"""

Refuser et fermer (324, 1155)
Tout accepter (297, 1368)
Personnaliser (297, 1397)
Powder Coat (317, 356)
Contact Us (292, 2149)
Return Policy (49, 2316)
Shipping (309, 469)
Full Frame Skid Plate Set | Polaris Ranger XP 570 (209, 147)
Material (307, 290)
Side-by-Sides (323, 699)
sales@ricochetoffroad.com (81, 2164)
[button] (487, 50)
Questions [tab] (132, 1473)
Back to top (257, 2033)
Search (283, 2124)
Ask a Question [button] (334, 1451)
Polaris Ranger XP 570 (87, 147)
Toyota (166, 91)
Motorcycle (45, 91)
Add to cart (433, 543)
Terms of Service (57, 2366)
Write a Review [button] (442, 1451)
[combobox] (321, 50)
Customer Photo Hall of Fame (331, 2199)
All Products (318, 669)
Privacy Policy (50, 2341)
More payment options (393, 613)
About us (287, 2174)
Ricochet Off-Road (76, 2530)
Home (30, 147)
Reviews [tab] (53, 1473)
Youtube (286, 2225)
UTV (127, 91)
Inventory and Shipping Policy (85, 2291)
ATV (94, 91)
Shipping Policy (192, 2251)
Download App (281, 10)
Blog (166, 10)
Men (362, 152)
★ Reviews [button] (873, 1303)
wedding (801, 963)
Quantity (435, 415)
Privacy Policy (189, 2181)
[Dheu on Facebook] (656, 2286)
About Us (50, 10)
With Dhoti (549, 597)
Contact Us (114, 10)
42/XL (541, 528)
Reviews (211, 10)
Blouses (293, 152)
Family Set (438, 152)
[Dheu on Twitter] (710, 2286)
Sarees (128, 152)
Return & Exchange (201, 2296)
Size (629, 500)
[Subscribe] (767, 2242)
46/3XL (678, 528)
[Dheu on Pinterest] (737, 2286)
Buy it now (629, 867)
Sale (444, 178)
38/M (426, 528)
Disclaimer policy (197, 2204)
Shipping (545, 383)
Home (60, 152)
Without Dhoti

"""

DIRECTIONS
Output exactly, and only, the lines running from the one that contains "Blog (166, 10)" through the last line of the entries above.

ANSWER TO THIS TASK
Blog (166, 10)
Men (362, 152)
★ Reviews [button] (873, 1303)
wedding (801, 963)
Quantity (435, 415)
Privacy Policy (189, 2181)
[Dheu on Facebook] (656, 2286)
About Us (50, 10)
With Dhoti (549, 597)
Contact Us (114, 10)
42/XL (541, 528)
Reviews (211, 10)
Blouses (293, 152)
Family Set (438, 152)
[Dheu on Twitter] (710, 2286)
Sarees (128, 152)
Return & Exchange (201, 2296)
Size (629, 500)
[Subscribe] (767, 2242)
46/3XL (678, 528)
[Dheu on Pinterest] (737, 2286)
Buy it now (629, 867)
Sale (444, 178)
38/M (426, 528)
Disclaimer policy (197, 2204)
Shipping (545, 383)
Home (60, 152)
Without Dhoti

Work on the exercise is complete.